- YOUR ASSIGNMENT -
Work out how many lines of the listing below hold the word "computer", and give that number only.
------------------------
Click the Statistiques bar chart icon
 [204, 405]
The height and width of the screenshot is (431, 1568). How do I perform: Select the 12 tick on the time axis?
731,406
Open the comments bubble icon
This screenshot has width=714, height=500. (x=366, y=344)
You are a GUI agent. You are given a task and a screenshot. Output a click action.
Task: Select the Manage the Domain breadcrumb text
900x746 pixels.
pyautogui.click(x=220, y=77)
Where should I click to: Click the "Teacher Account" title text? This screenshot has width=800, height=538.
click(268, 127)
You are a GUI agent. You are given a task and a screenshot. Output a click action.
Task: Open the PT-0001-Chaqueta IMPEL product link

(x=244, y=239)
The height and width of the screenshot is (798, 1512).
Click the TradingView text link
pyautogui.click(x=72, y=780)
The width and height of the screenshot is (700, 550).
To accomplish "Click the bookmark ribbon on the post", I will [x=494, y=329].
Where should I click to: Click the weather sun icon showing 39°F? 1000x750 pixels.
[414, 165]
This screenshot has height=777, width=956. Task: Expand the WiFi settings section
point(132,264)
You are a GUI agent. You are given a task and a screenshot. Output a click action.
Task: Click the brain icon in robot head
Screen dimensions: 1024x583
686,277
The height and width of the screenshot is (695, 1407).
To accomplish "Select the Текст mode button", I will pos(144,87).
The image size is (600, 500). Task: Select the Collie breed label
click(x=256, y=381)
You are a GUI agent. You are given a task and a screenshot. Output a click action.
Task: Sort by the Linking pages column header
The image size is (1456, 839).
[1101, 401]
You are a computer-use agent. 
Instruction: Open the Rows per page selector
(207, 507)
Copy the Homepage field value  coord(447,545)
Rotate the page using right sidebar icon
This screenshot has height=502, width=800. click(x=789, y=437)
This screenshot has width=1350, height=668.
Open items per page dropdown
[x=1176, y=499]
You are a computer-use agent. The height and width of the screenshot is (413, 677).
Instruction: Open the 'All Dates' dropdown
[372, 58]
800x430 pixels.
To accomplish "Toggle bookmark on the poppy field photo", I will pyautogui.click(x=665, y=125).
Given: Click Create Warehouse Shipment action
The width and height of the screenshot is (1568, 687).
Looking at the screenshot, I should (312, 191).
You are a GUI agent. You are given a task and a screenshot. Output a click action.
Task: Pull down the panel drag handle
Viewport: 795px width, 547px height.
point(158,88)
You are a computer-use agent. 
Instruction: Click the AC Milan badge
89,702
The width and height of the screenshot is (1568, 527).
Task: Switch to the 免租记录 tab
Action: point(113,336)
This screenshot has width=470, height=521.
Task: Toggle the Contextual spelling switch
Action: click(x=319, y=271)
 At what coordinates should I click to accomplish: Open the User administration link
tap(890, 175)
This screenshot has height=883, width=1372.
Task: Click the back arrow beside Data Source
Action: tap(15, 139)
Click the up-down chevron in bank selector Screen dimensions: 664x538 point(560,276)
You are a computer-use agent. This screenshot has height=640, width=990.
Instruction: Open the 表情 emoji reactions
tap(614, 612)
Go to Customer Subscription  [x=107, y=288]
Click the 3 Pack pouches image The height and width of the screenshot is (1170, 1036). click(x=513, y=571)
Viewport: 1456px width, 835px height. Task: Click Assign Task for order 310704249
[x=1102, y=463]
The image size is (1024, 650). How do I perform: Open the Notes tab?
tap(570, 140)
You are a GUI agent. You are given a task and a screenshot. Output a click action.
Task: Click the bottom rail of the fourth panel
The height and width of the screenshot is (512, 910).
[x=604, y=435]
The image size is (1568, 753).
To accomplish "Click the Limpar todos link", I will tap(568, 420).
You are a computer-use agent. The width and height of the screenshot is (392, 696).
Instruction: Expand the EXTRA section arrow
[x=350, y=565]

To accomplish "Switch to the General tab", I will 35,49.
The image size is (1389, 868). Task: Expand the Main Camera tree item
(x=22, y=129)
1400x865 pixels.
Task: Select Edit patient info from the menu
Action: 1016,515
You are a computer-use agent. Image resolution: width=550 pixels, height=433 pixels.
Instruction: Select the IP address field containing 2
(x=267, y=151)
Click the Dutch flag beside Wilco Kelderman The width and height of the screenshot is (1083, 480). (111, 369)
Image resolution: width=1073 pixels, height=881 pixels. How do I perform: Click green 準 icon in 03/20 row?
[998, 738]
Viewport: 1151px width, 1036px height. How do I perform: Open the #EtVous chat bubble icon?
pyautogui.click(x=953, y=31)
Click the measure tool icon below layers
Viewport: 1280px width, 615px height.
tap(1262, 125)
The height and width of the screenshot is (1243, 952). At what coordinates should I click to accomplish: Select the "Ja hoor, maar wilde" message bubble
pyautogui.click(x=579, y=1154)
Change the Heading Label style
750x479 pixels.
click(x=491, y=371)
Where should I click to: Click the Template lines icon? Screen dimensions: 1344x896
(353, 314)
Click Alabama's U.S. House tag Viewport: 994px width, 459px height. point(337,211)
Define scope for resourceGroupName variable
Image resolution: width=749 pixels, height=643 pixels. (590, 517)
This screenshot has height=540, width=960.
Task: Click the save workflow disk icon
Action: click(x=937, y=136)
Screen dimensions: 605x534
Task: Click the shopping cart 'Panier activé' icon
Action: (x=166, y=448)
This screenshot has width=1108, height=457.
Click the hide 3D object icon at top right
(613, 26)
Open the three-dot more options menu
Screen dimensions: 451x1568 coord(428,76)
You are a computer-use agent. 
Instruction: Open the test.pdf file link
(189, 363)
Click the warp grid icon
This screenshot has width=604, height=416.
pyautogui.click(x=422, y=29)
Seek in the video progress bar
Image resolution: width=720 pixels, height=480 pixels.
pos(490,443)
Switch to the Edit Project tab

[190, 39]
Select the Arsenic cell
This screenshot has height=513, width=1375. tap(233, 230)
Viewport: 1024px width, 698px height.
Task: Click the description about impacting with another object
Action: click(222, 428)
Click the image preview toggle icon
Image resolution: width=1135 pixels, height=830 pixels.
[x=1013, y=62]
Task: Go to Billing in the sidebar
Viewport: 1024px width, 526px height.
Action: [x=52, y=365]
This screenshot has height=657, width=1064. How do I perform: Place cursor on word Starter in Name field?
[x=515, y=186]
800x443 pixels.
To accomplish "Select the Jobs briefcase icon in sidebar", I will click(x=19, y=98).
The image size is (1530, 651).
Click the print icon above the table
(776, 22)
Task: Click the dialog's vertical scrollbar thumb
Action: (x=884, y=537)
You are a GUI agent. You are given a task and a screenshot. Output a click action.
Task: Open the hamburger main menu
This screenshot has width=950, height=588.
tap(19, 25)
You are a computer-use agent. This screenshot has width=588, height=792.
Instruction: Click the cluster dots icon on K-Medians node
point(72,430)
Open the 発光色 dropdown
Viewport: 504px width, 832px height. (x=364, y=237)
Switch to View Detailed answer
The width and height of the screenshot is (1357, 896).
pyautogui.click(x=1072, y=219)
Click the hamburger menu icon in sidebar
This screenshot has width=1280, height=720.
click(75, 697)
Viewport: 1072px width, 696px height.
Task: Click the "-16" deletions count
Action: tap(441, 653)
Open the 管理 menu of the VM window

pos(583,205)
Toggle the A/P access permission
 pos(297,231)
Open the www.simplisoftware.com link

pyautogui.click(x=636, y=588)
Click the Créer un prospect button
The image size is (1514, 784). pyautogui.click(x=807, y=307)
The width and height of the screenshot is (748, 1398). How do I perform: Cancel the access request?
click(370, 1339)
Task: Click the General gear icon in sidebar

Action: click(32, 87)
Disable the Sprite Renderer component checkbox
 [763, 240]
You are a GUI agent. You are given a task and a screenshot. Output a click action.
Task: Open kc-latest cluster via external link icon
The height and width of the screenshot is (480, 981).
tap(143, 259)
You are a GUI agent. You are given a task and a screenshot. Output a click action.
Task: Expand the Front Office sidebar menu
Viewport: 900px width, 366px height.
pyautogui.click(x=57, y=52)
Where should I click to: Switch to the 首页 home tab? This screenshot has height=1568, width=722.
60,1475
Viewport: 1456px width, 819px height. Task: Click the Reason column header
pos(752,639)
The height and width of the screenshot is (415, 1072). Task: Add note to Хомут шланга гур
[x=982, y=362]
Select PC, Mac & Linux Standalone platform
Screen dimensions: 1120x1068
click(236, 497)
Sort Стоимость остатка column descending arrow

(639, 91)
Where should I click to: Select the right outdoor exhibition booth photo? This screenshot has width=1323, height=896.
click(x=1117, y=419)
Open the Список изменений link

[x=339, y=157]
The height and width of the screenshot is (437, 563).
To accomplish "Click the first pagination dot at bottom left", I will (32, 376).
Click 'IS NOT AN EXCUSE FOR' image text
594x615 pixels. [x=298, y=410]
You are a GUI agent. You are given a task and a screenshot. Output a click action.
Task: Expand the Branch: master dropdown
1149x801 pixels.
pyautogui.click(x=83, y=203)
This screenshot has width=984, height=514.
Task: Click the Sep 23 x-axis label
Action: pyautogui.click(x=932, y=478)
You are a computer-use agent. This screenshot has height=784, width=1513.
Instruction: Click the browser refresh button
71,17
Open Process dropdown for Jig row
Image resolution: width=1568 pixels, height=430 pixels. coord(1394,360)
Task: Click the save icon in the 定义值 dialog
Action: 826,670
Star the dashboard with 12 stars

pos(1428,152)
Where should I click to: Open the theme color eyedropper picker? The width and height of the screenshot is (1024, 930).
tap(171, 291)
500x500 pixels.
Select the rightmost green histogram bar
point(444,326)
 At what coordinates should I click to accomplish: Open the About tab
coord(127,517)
------------------------
- ANSWER -
9